Pengamat Penerbangan Indonesia Aviation Center Arista Atmadjati menilai penutupan berdampak setidaknya terhadap dua hal utama, yakni pertama, kehilangan expected revenue bagi sejumlah maskapai regular dan charter seperti Garuda, Batik, Lion, Sriwijaya, dan Citilink dalam pencapaian target pendapatannya pada 2020. Kedua, mengenai utilisasi pesawat wide body seperti Airbus 330, serta narrow body B737-800NG dan Airbus 320 akan menjadi terganggu.

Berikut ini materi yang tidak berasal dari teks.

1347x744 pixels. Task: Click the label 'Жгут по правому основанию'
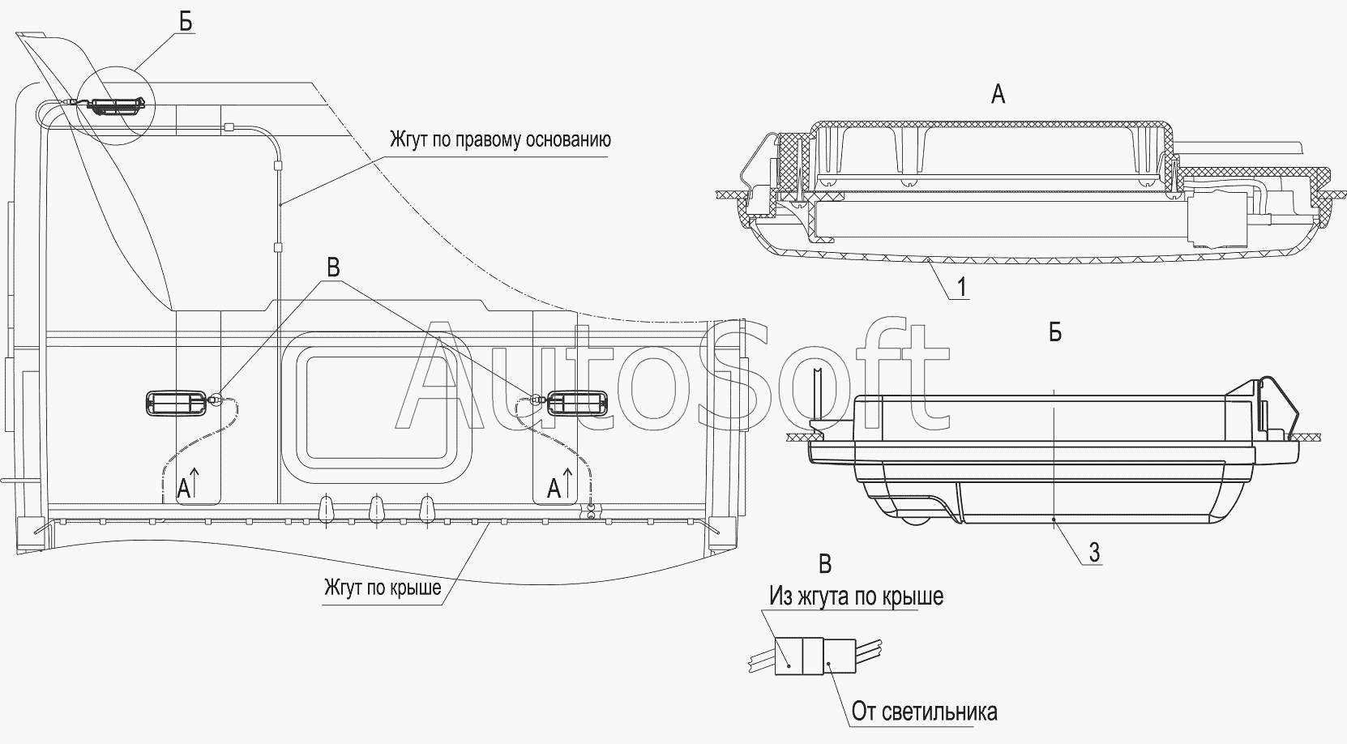pos(500,139)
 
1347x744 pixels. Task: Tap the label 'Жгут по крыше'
pos(383,587)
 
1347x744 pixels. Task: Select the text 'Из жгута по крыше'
pos(857,596)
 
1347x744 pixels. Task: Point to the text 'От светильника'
pos(924,712)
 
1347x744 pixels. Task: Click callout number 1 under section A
pos(961,287)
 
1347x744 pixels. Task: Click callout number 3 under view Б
pos(1094,552)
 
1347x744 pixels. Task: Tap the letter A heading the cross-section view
pos(998,95)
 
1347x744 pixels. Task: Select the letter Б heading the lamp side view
pos(1054,332)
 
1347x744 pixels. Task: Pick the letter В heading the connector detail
pos(825,564)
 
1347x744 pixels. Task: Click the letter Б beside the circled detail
pos(186,22)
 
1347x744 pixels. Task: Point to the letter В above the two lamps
pos(332,267)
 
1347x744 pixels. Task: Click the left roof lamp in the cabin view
pos(177,403)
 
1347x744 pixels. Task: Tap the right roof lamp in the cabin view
pos(577,403)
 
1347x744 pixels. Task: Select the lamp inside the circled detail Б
pos(118,106)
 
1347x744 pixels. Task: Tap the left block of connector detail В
pos(789,656)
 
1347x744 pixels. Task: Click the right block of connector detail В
pos(840,656)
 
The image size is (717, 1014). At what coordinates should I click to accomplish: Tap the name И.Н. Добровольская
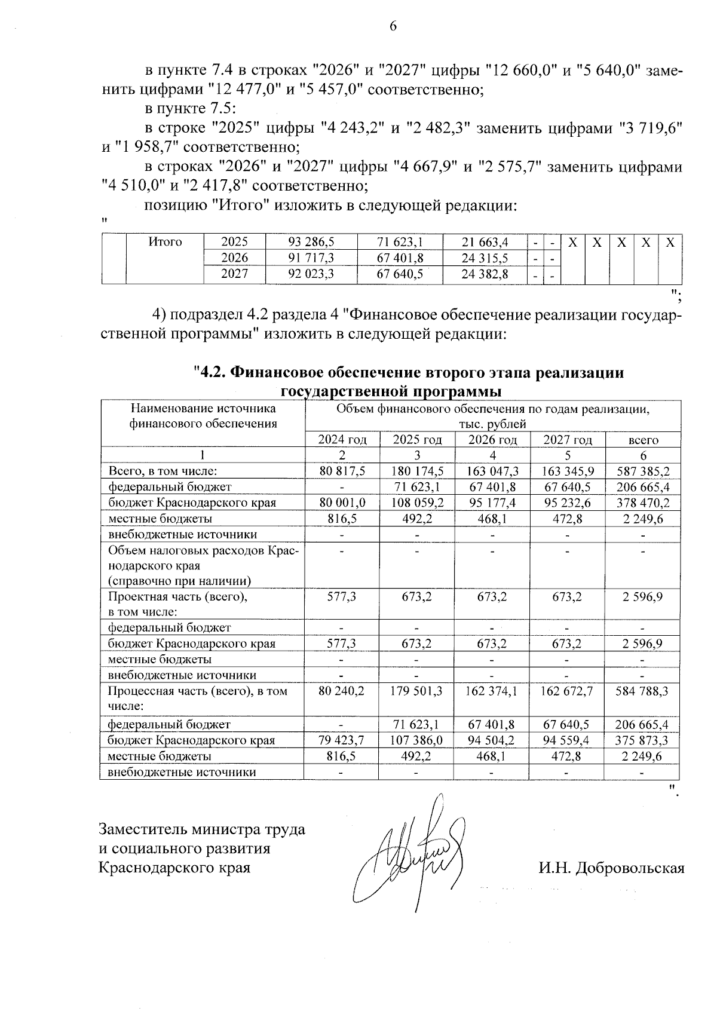[611, 868]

"Alangkah lebih bagus bila regulator, selama larangan sementara terbang ke China, memberikan insentif-insentif bagi maskapai, seperti diskon landing atau parking fee di seluruh bandara Indonesia. Dengan ini, maskapai bisa mengalihkan penerbangannya ke rute-rute domestik," ujarnya, Senin (3/2/2020).
Dia menambahkan dampak buruk bagi maskapai semakin terasa karena pelarangan terbang ini bertepatan pada awal low season bagi industri penerbangan, yakni pada Februari hingga Mei. Adanya insentif tersebut bisa membuat kinerja maskapai terbantu.
Pihaknya menyebutkan insentif lain yang dapat diberikan diantaranya pajak suku cadang, biaya perawatan pesawat, biaya navigasi, dan biaya lainnya selama masa low season dan dampak Corona.
Baca Juga
Sementara itu, Kementerian Perhubungan memberikan solusi bagi maskapai yang terkena dampak pembatalan penerbangan ke China dengan memanfaatkan destinasi lain di Asia Barat dan Australia.
Menteri Perhubungan Budi Karya Sumadi mengatakan pemilihan dua wilayah tersebut memiliki potensi karena selama ini belum banyak dioptimalkan. Pernyataan tersebut bisa menjadi solusi bagi pemenuhan utilisasi pesawat maskapai yang sebelumnya melayani penerbangan ke Negeri Tirai Bambu.